All possible entrances to the four-story mall had likely been smashed open by looters soon after the First Breach, including the unremarkable dented gray door near the dumpsters. A staff entrance, she guessed, now propped wide open with a concrete block, its lock disabled.
Max nudged her behind him as he entered the dim interior. The light filtering through the open door illuminated empty shelves and filthy mud-tracked linoleum, with shoeboxes scattered everywhere, their contents long gone. A stock area for a footwear store, evidently.
She kept her voice to a faint whisper. “We c-can’t stay h-here.”
“Agreed. We need a place zombies can’t access so easily,” he murmured into her ear.
Her tooth-punctured bottom lip stung when she licked it. “Yes, b-but the upper f-floors put us t-too far away from an escape r-route. We n-need to pick a s-spot on this level.”
He shot her a long-suffering look. “Obviously.”
In silent accord, they crept from the store’s back room and emerged onto the selling floor, where they immediately ducked behind empty shoe racks and waited.
Nothing.
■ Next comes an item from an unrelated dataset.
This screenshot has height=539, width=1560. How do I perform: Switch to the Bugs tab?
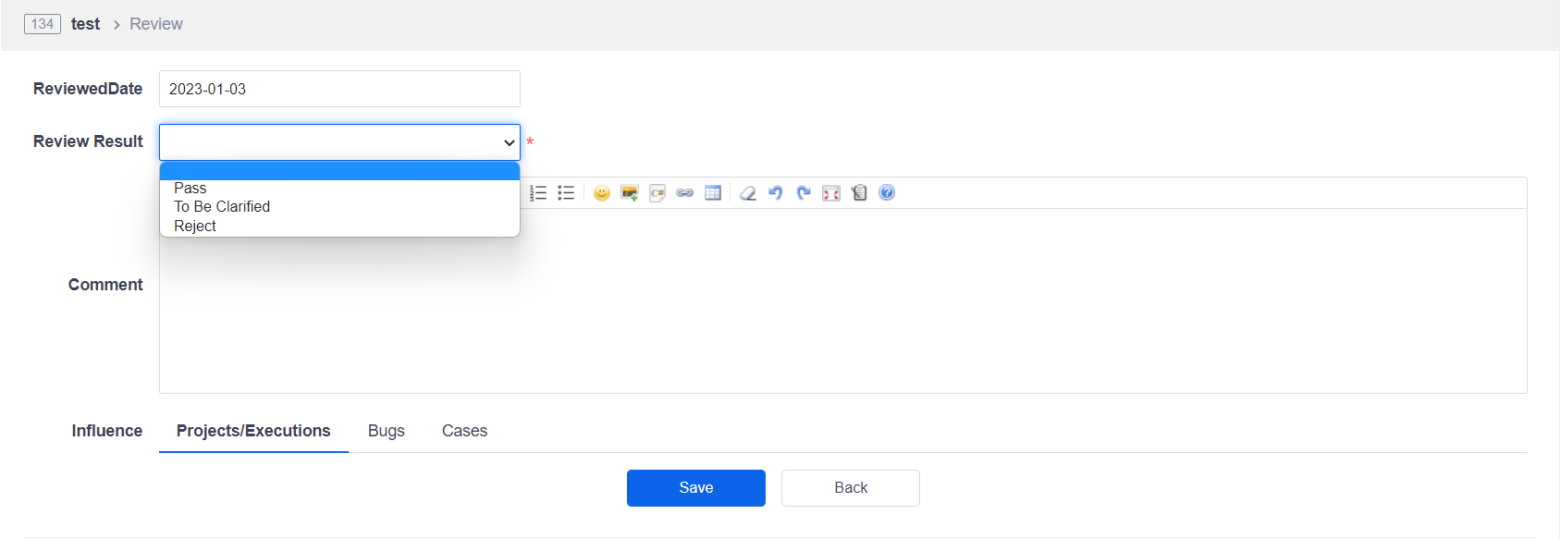pyautogui.click(x=387, y=431)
No visible movement, no noise. No indication they weren’t alone.
After a minute, they cautiously kept moving.
The closer they came to the store’s entrance, the brighter their surroundings got.
This mall had an atrium, she suddenly remembered.
A dome of glass high above the open center of the building, allowing natural light to filter into all the stores lining the edges of the structure.
That sunlight, along with the lack of wind, was probably why the mall didn’t feel nearly as cold as she’d feared.
Roughly twenty-two years had passed since her last visit here, but if she recalled the layout correctly…“There’s a Pottery Barn n-nearby. Let’s g-go there.”
Maybe it hadn’t been entirely stripped of merchandise, and they could find a chair or some bedding to dry off with. Maybe it even had some of the furniture she remembered so clearly from all her family’s visits there.
His shoulder lifted a fraction. “It’s as good a place as any. Which way?”